# NorthFin Cichlid Food Review



## cinsal09 (Apr 17, 2013)

Hi Guys!

Started a new review on a Canadian based Fish food company. Please check out my 1st video on it...


----------



## darkangel66n (May 15, 2013)

I have been using it for about two weeks my self. Too early to tell if the fish grow bigger or more colourful but what I can tell you is the fish love this stuff and have a high feeding response to it.


----------



## Jackson (Jan 30, 2009)

I've been using it for around 6-8 months maybe more 

The fish love it. The veggie formula and kelp discs is what I use.


----------



## Scotmando (Jul 10, 2011)

ive been using the Northfin Cichlid formula for my Fronts too and my other Africans for about 3 months now. They all love and devour it quick. i have noticed some good growth on all of them already.

I got my first bag at on of The GTA Auctions and have since purchased more from Finatics Aquarium shop at 6200 Dixie Rd north of the 401 in Mississauga. I got the Cichlid formula in 3mm size and 2.5kg bag for $65. Beats buying the 250g bags for $15.

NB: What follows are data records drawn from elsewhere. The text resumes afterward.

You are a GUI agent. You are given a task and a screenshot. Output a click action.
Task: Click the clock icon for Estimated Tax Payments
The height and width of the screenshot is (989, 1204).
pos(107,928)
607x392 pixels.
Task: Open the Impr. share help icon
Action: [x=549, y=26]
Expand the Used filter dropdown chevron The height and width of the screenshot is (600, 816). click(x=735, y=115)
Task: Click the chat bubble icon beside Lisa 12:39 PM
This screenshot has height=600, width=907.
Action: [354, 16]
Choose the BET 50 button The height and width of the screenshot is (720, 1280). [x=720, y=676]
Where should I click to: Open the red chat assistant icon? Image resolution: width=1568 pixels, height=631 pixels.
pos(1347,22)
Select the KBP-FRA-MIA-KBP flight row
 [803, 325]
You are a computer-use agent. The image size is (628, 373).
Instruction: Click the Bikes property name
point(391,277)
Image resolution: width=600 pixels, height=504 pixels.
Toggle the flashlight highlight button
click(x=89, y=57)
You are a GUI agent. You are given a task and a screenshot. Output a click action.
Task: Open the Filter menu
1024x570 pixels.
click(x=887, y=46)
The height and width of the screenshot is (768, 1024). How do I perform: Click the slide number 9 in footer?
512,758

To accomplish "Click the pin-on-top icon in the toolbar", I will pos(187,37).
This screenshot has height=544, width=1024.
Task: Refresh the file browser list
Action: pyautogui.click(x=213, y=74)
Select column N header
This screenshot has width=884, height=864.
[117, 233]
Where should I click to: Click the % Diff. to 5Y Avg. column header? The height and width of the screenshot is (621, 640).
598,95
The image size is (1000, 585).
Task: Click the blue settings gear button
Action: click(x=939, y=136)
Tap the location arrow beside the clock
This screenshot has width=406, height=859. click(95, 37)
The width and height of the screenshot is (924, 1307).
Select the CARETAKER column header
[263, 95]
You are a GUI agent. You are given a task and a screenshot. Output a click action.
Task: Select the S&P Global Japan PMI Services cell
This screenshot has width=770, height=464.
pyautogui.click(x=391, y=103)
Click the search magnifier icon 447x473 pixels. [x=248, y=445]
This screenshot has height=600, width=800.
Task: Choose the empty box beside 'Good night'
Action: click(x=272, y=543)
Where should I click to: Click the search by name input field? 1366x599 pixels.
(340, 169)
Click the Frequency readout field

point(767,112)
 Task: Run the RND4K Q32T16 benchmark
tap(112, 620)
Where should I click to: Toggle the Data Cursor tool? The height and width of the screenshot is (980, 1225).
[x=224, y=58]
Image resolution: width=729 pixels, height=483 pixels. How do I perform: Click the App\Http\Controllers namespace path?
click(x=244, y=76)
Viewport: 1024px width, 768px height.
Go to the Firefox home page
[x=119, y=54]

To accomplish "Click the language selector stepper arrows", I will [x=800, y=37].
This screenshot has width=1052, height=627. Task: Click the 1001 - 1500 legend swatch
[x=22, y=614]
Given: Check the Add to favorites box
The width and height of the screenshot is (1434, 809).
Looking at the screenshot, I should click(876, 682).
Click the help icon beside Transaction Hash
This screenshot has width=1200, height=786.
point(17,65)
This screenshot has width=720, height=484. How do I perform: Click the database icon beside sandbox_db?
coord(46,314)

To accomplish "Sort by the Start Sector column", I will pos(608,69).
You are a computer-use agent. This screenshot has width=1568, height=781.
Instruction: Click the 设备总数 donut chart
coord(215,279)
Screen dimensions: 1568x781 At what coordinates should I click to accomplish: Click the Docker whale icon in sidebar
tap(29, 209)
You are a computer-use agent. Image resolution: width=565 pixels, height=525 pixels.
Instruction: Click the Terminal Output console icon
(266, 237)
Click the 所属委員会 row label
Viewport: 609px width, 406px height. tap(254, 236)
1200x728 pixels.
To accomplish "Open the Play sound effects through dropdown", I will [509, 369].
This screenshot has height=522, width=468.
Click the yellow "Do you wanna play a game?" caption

Great food. Try it, your fish will love it.


----------



## cinsal09 (Apr 17, 2013)

Awesome Darkangel! I'm through a week now...they actually aren't eating it as well as the Dainichi I feed them...though this formula is much better for them. My fronts are finnicky,


----------



## cinsal09 (Apr 17, 2013)

I do have the Veggie too @Jackson...will try them on it soon!


----------



## cinsal09 (Apr 17, 2013)

@Scotmando yes the pricing is a hell of a lot better and its awesome that they come in such big packages!


----------



## lilnick87 (Nov 4, 2012)

My fish love the food. I have been using it for about 6 months and my fish have grown in size and colour significantly. Cant beat the price either.


----------